There are two, low barrier to entry ways to get some quick metrics about your
application’s test code and the coverage it provides. There are others, but
today we’re going to focus on the two that are easiest to run and on what they
mean: rake stats
and rcov
.
The first tool available to us comes built into Rails, and that’s rake stats
.
rake stats
If you haven’t used it before, rake stats
, when run, outputs a quick summary
of the lines of code, lines of test code, number of classes, number of methods,
the ratio of methods to classes, and the ratio of lines of code per method.
Lets take a look at the output from the application Joe, Mike, Micah, and myself built for the Rails Rumble, Where’s the Milk At?.
+----------------------+-------+-------+---------+---------+-----+-------+
| Name | Lines | LOC | Classes | Methods | M/C | LOC/M |
+----------------------+-------+-------+---------+---------+-----+-------+
| Controllers | 176 | 149 | 10 | 18 | 1 | 6 |
| Helpers | 38 | 35 | 0 | 4 | 0 | 6 |
| Models | 183 | 147 | 5 | 20 | 4 | 5 |
| Libraries | 0 | 0 | 0 | 0 | 0 | 0 |
| Integration tests | 0 | 0 | 0 | 0 | 0 | 0 |
| Functional tests | 855 | 686 | 9 | 3 | 0 | 226 |
| Unit tests | 684 | 568 | 7 | 0 | 0 | 0 |
+----------------------+-------+-------+---------+---------+-----+-------+
| Total | 1936 | 1585 | 31 | 45 | 1 | 33 |
+----------------------+-------+-------+---------+---------+-----+-------+
Code LOC: 331 Test LOC: 1254 Code to Test Ratio: 1:3.8
When looking at the output from rake stats
, there are a few important bits of
information that you should look at first, and that are all in the final summary
line, in this case:
- Lines of Code (Excluding test code): 331
- Lines of Test Code: 1254
- Code to Test Ratio: 1:3.8
A Code to Test Ratio of 1 to 3.8 is somewhat ridiculous. Its incredibly high,
and when you see something like this, its important to ask why? That’s pretty
much the entire usefulness of the output of rake stats
as a metric. Here are
some guidelines I’ve devised, based on the experience of looking at a bunch of
applications I consider well tested and poorly tested.
- Anything less than 1:1 the code probably lacks sufficient tests
- Anything more than 1:2 is suspect to questioning, but upon investigation could be found to be perfectly reasonable.

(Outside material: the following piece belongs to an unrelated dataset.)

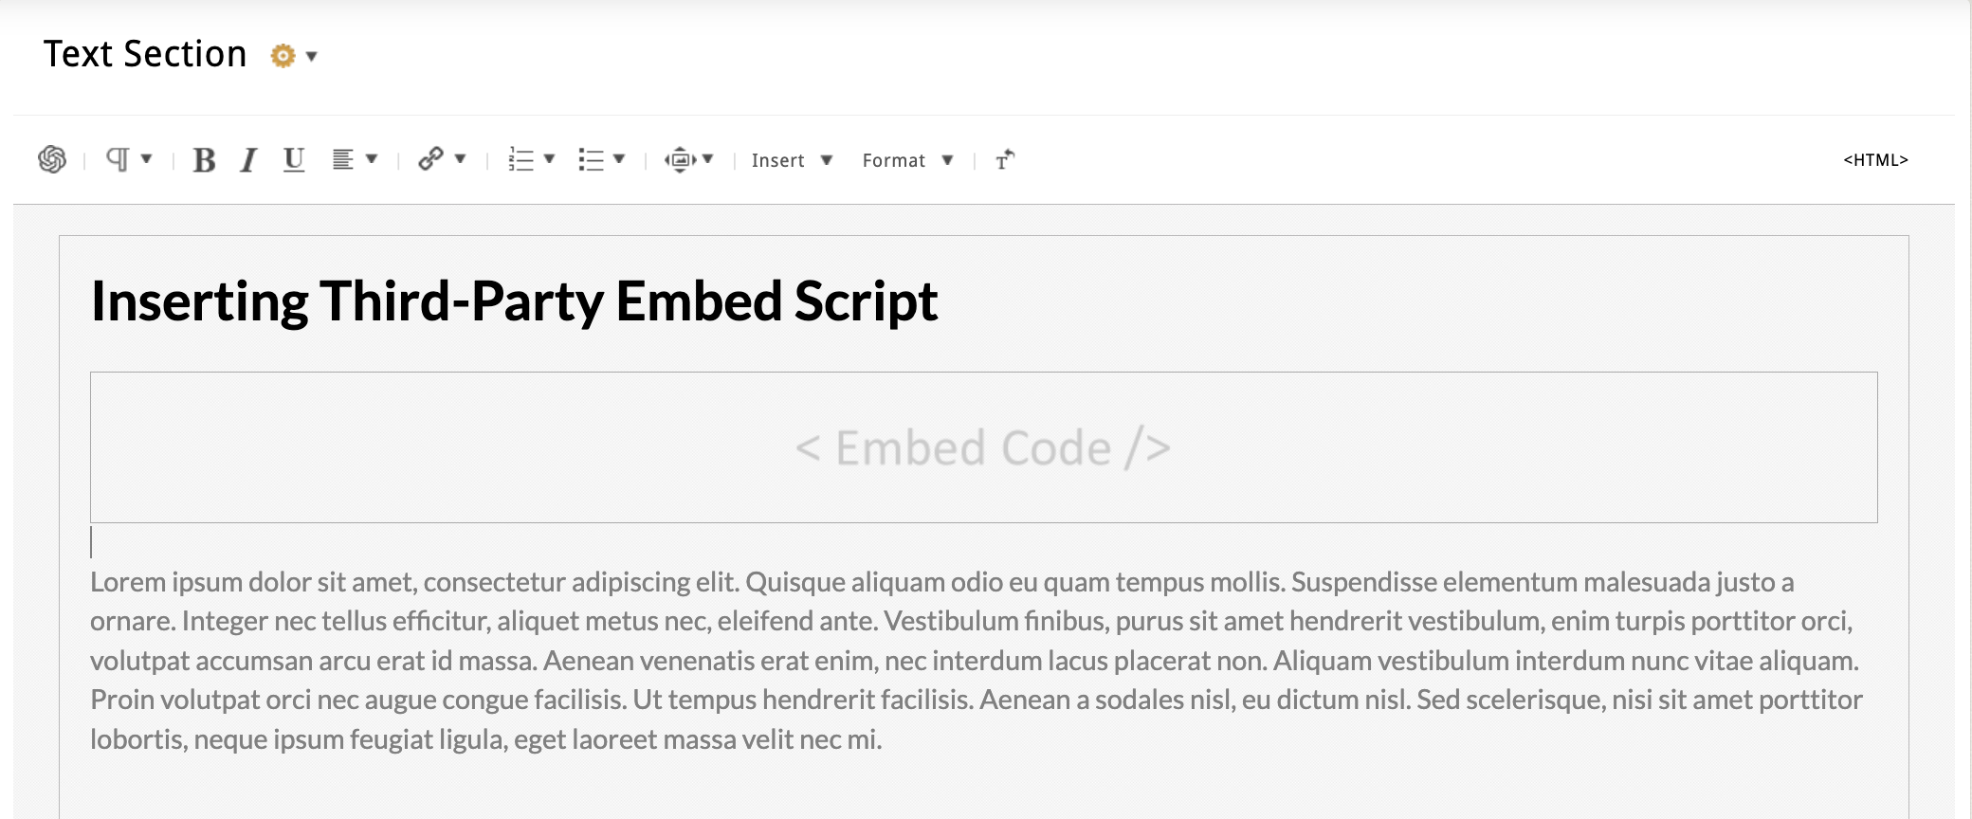Click the insert link chain icon

[430, 158]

There are a few other nice things in the output from rake stats
that are
helpful for a birds eye view of the application. For example, you can tell that
we didn’t write integration tests, and our application has 5 models and 10
controllers.
Lets investigate why the 1:3.8 ratio we have in Where’s the Milk At. Going in, and before doing any actual investigation, I have some initial hunches as to why the application has the ratio it does. Those are
- Given a rapid development schedule of 48 hours, we didn’t have any opportunity to refactor tests
- Our Shoulda macros are being counted as LOTC
- We have several complex named scopes that count as 1 to 3 lines of code, but have many more lines of test code
We didn’t have any opportunity to refactor tests
We were on a 48 hour clock.
Refactoring tests, like refactoring code, is an essential part of real TDD. Without taking this step, it’d only be natural that our tests would be repetitive, and the lines of test code would be increased. It’s difficult to present a brief example, but here are some typical things that you’ll want to look for in your tests that would be candidates for refactoring
- Duplicated setup code that can be moved into a common context
- Multiple contexts that do the same thing
- Unnecessary tests
- Duplicated test code that can me moved into a macro
Upon inspection of the Where’s the Milk At test code, I actually found very few,
if any, instances of any of the above. In fact, I found that we used extensive
use of the macros Shoulda provides, we wrote our application specific macros,
such as should_have_map
and should_display
, and we used good practice of
shared contexts.
So, I put this aside as a possible cause, but now that I’ve started to review the test code, I’ve started to develop some new ideas about our code to test ratio that I’ll come back to later on.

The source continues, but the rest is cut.